**GIVEN INSTRUCTION:** Report every line of the records that contains the word "button".

**GIVEN RECORDS:**
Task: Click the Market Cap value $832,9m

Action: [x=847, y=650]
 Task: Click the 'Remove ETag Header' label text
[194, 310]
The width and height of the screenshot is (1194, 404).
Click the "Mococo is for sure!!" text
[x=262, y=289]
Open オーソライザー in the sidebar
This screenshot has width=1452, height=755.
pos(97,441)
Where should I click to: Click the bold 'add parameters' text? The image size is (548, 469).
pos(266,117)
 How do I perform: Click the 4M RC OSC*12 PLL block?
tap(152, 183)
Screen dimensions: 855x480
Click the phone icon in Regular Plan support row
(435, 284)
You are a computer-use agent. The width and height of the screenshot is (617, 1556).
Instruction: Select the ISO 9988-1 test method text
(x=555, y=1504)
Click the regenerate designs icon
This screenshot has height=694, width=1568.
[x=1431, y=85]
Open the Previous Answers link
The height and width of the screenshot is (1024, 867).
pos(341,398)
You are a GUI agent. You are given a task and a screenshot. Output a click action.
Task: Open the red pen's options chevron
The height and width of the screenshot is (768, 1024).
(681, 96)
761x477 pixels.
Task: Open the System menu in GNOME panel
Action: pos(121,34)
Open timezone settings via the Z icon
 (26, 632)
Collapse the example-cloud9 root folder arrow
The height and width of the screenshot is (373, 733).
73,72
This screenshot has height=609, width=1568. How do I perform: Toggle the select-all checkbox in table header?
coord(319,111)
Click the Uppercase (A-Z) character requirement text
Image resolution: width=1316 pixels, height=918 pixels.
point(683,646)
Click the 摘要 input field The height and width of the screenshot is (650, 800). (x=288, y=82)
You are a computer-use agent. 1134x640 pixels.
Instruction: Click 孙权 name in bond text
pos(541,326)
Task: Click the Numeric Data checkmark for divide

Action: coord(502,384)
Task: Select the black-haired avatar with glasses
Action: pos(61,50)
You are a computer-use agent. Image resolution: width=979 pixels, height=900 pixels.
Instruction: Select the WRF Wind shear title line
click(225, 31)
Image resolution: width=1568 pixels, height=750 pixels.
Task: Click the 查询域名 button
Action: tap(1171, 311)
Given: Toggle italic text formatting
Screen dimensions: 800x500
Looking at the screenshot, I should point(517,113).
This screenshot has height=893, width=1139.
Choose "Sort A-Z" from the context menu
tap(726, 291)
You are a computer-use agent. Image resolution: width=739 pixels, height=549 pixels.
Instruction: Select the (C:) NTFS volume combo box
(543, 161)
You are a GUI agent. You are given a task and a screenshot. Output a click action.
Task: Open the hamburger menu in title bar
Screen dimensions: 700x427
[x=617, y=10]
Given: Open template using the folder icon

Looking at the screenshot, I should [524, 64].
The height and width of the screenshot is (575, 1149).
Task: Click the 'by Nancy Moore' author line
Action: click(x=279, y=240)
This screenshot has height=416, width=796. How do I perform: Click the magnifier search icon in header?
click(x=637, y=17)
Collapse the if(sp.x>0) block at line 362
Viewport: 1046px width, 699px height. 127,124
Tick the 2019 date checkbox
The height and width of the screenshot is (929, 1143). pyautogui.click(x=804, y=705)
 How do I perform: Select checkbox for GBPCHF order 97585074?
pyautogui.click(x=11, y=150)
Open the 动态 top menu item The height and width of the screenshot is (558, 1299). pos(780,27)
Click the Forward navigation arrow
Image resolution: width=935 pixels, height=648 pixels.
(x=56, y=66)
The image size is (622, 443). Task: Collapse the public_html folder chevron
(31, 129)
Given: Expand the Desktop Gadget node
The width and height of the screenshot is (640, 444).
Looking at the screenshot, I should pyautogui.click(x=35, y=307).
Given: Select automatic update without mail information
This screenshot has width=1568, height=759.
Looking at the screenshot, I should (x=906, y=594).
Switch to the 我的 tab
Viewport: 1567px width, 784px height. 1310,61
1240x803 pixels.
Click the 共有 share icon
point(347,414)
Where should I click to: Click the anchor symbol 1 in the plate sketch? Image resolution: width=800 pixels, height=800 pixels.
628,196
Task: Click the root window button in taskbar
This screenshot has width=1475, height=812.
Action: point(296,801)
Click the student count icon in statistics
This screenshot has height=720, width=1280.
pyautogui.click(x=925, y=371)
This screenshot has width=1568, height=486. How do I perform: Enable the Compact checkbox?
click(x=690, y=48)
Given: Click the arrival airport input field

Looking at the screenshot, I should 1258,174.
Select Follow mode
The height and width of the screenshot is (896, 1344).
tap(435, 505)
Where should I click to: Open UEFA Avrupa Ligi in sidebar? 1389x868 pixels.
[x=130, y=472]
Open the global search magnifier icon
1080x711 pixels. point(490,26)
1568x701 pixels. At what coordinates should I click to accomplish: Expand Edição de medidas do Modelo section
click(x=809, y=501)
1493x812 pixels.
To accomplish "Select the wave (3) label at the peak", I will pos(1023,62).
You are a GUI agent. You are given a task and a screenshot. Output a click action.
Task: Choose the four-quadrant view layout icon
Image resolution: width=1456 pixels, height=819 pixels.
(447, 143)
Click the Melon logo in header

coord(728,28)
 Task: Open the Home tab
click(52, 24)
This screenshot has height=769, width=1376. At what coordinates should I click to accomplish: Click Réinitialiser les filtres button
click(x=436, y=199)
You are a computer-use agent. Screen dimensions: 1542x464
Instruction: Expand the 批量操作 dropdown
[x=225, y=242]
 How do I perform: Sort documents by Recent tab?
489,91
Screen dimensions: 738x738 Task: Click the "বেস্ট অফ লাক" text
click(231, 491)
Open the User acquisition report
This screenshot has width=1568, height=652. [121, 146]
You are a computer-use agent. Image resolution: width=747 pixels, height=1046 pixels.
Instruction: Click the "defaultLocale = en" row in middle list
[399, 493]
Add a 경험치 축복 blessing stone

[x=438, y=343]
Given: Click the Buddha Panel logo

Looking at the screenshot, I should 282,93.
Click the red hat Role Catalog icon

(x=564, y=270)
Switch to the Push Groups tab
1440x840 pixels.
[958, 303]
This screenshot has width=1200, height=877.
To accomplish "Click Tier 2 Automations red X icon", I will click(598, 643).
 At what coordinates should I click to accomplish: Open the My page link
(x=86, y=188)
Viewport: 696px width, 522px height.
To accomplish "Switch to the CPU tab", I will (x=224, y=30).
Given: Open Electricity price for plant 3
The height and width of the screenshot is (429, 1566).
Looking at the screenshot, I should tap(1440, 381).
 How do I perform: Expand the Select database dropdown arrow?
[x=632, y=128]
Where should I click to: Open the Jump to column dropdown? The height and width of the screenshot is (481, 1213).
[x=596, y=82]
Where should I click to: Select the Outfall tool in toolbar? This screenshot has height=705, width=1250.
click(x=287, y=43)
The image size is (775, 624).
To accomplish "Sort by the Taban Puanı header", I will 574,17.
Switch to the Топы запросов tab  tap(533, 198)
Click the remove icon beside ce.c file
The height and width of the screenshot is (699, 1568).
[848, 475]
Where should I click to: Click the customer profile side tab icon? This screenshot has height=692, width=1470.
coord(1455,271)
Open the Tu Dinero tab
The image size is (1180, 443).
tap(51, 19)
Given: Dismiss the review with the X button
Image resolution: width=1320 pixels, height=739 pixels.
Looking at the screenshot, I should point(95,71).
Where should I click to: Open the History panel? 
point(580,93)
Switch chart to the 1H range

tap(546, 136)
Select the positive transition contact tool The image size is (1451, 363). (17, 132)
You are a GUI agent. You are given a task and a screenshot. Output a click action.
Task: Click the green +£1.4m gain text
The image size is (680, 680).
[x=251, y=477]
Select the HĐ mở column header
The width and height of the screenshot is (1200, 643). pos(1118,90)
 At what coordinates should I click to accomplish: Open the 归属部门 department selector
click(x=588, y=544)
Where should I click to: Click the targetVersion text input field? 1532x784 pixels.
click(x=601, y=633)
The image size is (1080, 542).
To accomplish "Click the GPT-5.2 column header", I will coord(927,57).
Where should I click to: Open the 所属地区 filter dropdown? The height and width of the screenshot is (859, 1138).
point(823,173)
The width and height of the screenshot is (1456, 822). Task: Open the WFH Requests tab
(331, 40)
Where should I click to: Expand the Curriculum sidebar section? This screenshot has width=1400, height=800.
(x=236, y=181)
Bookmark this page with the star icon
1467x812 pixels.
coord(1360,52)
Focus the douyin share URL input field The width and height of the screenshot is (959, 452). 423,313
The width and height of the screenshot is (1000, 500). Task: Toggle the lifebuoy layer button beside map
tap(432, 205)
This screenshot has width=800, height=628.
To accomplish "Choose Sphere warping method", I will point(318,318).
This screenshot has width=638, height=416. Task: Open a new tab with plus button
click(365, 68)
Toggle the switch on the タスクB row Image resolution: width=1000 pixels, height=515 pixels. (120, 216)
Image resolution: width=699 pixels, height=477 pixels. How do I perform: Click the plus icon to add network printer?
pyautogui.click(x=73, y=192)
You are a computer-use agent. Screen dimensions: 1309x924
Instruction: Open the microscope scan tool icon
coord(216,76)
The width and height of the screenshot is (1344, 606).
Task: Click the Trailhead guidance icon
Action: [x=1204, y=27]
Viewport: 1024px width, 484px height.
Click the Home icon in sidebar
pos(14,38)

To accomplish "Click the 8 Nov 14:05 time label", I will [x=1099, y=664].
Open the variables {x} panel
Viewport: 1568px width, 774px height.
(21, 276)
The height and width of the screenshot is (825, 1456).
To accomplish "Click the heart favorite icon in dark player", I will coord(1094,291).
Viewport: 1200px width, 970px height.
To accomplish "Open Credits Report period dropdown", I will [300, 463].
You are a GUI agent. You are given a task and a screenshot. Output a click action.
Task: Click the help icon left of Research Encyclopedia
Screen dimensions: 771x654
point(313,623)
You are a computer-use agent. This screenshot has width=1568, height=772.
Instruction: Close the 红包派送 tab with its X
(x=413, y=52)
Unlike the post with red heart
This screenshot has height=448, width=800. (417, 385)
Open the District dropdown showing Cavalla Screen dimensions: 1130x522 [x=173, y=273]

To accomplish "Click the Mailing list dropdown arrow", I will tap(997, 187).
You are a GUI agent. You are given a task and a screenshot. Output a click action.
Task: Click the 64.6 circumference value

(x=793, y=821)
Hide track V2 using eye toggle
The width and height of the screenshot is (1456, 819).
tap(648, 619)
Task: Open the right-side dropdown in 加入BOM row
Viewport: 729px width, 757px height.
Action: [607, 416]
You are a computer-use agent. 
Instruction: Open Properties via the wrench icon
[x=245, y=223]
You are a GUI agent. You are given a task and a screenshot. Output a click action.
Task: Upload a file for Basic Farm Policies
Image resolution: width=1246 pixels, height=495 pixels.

**REPLY TO THE EXERCISE:**
Task: Click the 查询域名 button
Task: Click the root window button in taskbar
This screenshot has height=769, width=1376. At what coordinates should I click to accomplish: Click Réinitialiser les filtres button
Given: Dismiss the review with the X button
The width and height of the screenshot is (1000, 500). Task: Toggle the lifebuoy layer button beside map
This screenshot has width=638, height=416. Task: Open a new tab with plus button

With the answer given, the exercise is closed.